A Wordle is an interesting way to represent text. It creates a “word cloud” where the words are positioned and sized relative to how often they appear in the text. For example, the United States Constitution:
This alternate look at The Constitution gives us an interesting perspective. Although it may seem obvious, it is clear from the Wordle that the Founding Fathers placed a lot of emphasis on a few key parts of our government, the States and the President. It is interesting how the Wordle highlights the important parts of the constitution by simply using word counts!
This approach to analyzing text can also be applied to analyzing map data.
Follow the link above to get to the ArcGIS Online page for the application. I have included several example maps that make interesting Wordles, and a brief description of my thoughts as well. Feel free to click on one of the maps in the gallery or run a search for other maps, and see what Wordles you can make! If you get an error about the Wordle being unable to generate, it is probably because the map has no feature services or edit layers in it. There is not much I can do about that at the moment, so for the time being try another map. If you get an error on a map you think should work, please let me know.

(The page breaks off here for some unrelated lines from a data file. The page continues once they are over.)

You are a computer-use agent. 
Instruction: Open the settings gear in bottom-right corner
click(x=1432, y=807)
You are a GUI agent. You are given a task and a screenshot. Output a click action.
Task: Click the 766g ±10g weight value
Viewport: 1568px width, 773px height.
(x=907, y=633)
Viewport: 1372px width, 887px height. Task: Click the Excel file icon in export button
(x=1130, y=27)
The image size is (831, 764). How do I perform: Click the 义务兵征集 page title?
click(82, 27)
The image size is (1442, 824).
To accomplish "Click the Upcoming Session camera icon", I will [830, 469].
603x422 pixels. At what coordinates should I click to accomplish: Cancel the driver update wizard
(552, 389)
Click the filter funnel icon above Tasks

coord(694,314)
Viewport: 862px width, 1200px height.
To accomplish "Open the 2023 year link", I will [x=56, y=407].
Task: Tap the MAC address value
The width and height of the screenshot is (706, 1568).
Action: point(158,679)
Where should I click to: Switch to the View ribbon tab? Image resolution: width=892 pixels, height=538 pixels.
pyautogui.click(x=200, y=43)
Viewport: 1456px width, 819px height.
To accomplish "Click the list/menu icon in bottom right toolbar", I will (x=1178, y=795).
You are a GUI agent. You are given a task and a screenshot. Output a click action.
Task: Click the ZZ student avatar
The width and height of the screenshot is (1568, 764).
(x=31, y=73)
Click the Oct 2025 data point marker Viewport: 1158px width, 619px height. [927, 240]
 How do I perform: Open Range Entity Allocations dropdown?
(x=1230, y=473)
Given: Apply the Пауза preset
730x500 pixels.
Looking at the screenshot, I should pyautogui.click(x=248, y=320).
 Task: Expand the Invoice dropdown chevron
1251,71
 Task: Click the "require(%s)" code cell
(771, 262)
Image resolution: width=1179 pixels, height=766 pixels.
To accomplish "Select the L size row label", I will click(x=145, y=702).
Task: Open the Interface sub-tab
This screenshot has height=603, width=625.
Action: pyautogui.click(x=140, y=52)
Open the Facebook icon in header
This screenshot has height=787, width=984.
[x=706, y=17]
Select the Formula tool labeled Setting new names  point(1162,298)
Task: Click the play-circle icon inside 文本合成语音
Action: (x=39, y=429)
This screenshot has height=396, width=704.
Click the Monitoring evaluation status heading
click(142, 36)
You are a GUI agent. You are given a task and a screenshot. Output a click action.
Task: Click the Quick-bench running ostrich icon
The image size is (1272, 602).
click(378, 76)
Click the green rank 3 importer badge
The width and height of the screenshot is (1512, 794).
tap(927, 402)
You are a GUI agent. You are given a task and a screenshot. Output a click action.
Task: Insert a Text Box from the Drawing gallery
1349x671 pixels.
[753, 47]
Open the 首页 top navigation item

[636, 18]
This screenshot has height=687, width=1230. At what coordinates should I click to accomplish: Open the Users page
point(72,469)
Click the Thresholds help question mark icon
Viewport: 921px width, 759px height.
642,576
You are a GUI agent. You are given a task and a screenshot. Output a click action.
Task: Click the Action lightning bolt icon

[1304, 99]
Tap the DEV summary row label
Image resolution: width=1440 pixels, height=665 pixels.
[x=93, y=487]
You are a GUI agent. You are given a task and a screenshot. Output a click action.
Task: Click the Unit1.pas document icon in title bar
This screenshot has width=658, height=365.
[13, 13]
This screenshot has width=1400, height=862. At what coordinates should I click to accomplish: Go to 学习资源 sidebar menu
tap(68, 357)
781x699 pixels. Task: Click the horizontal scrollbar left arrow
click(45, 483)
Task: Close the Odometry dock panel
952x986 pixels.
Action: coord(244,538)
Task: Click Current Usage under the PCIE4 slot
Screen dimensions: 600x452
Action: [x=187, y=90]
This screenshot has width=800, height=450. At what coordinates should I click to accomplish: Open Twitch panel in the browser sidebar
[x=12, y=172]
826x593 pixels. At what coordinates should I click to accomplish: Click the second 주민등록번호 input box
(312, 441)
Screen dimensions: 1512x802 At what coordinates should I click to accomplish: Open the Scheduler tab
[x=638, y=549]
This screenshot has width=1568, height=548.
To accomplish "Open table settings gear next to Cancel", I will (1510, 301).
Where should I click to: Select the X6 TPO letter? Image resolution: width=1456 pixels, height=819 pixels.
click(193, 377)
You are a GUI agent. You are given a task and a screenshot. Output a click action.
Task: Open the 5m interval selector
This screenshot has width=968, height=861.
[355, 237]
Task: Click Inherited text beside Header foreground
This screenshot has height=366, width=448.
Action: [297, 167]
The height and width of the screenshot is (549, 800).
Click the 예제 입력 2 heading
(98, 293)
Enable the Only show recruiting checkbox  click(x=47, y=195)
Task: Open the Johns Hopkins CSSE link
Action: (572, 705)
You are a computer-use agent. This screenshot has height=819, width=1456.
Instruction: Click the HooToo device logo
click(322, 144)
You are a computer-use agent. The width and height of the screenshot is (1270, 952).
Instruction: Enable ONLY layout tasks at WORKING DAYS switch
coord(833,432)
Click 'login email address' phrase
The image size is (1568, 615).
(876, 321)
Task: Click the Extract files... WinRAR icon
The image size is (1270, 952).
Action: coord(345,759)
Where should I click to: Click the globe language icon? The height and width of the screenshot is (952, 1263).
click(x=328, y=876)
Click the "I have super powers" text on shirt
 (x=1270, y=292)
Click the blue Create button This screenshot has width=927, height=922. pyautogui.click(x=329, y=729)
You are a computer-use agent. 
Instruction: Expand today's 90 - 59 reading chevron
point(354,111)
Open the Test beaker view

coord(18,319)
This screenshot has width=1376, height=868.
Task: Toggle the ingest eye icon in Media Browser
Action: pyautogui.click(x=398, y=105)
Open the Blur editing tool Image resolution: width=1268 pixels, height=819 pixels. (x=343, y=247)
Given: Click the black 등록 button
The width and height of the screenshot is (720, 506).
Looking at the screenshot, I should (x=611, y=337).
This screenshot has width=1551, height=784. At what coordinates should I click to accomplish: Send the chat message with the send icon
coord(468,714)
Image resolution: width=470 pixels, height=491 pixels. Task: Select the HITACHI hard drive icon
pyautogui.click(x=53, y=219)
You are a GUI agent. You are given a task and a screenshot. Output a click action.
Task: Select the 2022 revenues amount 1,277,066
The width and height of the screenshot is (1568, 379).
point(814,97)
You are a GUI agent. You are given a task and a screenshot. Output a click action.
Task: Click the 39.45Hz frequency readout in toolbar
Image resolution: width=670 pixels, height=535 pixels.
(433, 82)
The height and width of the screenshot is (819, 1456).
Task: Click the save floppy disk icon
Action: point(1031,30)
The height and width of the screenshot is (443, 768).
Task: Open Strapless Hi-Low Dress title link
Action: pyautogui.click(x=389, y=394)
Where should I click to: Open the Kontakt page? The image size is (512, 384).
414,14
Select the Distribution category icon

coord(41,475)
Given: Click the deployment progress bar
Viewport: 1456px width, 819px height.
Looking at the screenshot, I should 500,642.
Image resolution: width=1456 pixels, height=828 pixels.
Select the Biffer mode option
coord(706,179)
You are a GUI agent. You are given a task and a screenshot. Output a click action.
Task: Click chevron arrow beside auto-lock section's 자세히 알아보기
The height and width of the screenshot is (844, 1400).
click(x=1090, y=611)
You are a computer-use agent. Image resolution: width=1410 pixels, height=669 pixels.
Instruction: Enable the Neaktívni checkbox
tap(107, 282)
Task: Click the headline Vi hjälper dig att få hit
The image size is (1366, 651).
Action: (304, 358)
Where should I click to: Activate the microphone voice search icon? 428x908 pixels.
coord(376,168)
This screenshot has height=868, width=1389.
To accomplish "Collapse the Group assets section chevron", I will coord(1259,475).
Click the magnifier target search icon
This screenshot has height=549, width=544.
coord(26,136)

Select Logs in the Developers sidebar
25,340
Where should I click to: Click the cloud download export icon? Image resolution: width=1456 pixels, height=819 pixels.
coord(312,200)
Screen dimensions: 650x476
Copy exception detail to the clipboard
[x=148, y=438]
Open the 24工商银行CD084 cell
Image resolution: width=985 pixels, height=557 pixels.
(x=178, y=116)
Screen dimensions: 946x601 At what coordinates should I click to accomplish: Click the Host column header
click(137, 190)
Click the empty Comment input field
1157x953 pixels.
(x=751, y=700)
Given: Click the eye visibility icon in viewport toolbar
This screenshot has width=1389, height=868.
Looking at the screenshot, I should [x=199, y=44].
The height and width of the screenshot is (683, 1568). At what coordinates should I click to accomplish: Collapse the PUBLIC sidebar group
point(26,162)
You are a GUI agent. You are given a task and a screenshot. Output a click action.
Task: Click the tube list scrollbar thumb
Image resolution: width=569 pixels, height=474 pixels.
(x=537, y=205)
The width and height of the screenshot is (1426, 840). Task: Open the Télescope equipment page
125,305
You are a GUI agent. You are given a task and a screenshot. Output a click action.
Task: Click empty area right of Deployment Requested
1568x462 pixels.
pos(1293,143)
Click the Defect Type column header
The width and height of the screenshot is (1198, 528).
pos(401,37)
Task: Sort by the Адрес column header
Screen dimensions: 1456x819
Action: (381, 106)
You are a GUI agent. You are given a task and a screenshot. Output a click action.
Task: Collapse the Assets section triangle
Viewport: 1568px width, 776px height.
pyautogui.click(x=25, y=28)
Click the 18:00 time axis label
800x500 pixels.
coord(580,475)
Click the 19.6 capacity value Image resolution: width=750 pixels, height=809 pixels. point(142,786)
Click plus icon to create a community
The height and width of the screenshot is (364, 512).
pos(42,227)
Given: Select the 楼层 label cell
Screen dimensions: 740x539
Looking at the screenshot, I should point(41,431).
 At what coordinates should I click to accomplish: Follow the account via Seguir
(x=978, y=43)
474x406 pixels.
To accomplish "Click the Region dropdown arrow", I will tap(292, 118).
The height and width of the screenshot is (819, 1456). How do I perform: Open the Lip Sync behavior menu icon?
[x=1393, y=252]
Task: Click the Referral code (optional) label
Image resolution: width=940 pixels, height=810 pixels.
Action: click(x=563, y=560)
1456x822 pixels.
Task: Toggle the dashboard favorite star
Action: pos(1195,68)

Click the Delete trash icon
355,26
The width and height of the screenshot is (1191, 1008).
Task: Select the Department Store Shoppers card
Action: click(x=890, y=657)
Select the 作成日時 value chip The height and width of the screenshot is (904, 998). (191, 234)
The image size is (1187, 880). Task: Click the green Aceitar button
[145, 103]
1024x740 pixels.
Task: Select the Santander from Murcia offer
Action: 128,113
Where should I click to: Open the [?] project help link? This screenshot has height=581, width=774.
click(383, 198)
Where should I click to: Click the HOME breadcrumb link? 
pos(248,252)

One interesting map that is not in the gallery, is the map from Eagle’s PUG conference. Similar to Eagle’s GITA Map, attendees were able to create new features and submit them into the system for processing from a variety of inputs including: iPhone, iPad, Android, Web, DeLorme, Leica GeoSystems, and ArcGIS Mobile. This demo featured a workflow where the final step was “COMPLETE.” As you can see, “COMPLETE” features quite largely in the Wordle. If you look a little closer you can see a few other trends like top users. Interestingly, the most popular feature during PUG was a swimming pool, followed very closely by leak and well!
I plan to build future versions of the app to allow filters to be specified on data to remove things like “COMPLETE” and to use the coded domain values provided by the feature service to get more readable words and phrases. This should give us an interesting look into things!